BiBunny
Moon Queen & Wanderer
- Joined
- Dec 7, 2005
- Posts
- 12,249
I had no idea what to title this, so that's why y'all got this awkward, poorly worded title that doesn't actually explain what the thread's about. Sorry 'bout that.
If you've followed my threads and thoughts at all, you've probably realized that I'm a little bipolar with my sexual moods. When I'm in a bottomy, submissive space, I can't imagine being in a Toppy, dominant one, and vice-versa. I've run into some problems I've been struggling with, and I wondered if you lovely folks had any advice or suggestions.
So...I'm on a cycle where I want to try out Topping again. Topping, not being a Domme. I don't think I can be dominant for any length of time, and, besides, I'm still kind of messed up from the not-relationship I'm in and out of every two or three weeks lately, so I'm in no shape to take responsibility for another person, even if I wanted to, which I don't. (Longest sentence ever.)

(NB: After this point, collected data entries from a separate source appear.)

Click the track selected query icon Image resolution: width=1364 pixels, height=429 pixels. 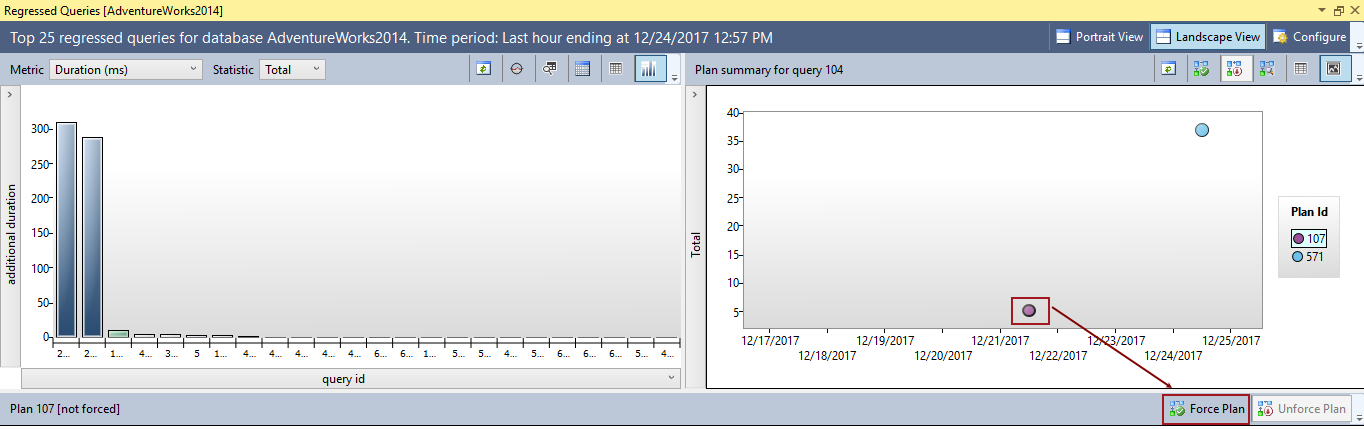(x=517, y=69)
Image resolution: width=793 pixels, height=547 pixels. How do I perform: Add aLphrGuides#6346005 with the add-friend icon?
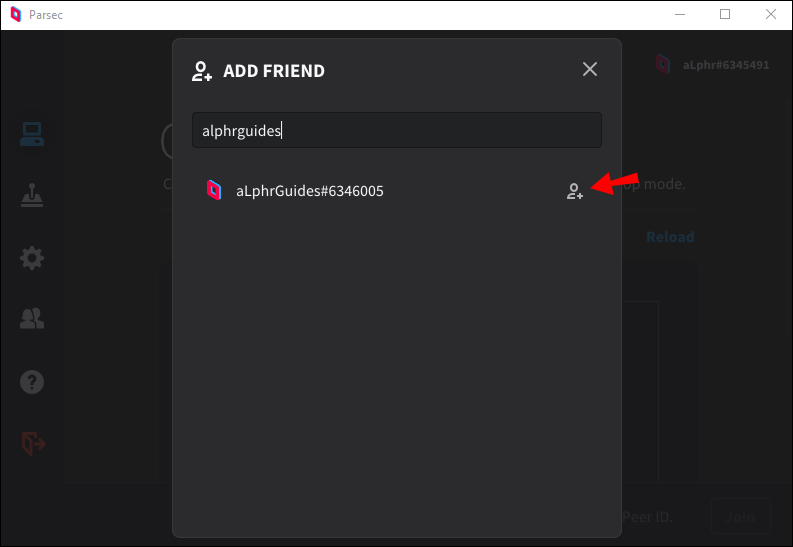tap(574, 191)
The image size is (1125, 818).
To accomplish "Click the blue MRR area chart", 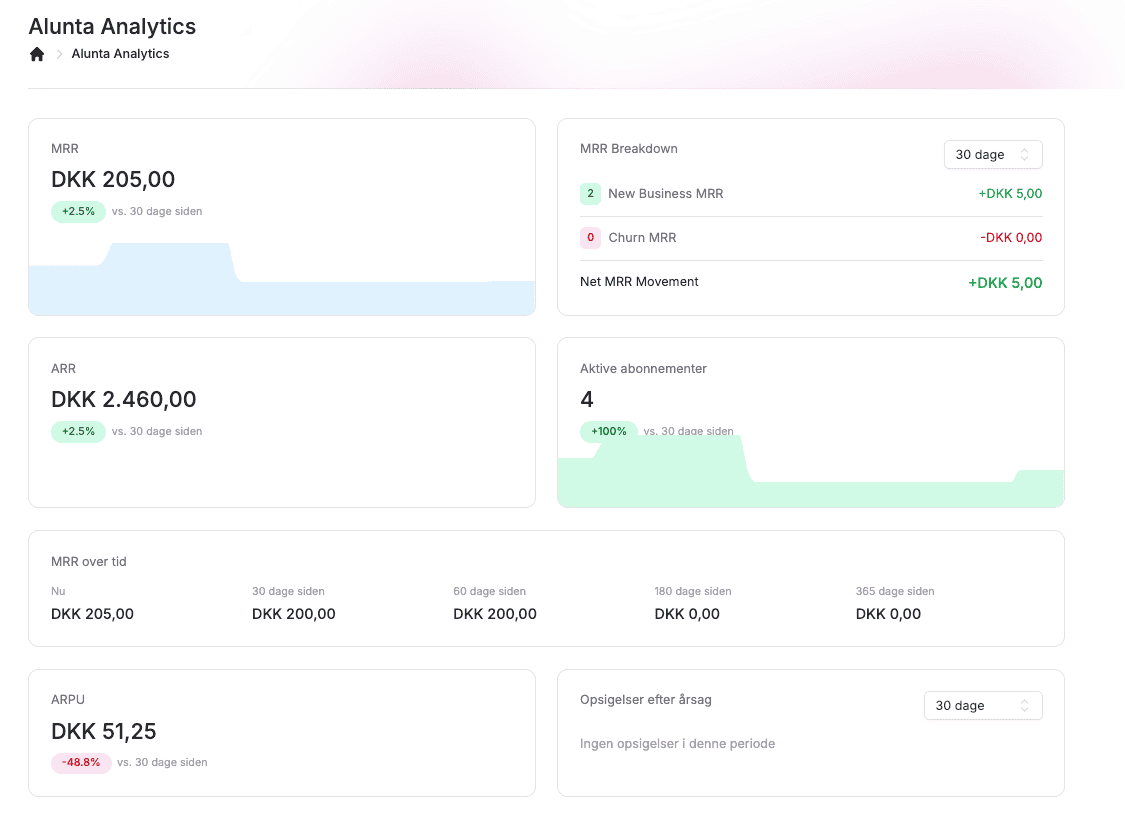I will (x=282, y=290).
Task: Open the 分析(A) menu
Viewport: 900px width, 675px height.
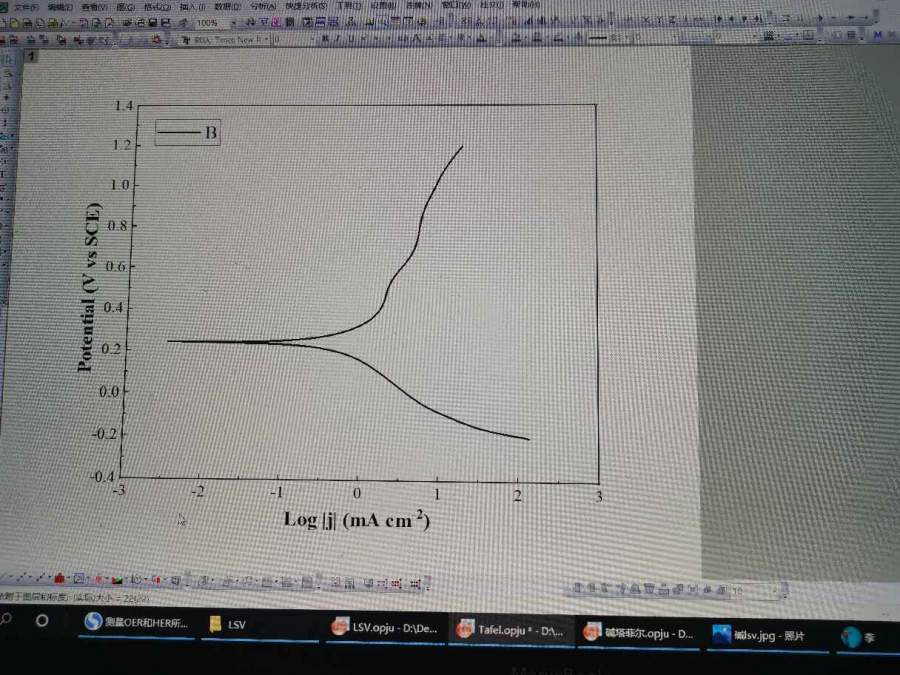Action: 257,7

Sooooo...Topping, not being dominant. I'm fantasizing about it pretty hardcore. The more I think about it, the more I realize I've never actually done what I wanted to do in a scene. I've always just sort of been the fetish delivery service to the person who was bottoming to me. And that, I think, is the reason all my attempts at it are short-lived. It seems more like a job than something I do for fun. (The fact that I have to deal with fetishes I'm not even remotely interested in for extended periods of time for work probably contributes to this, too.)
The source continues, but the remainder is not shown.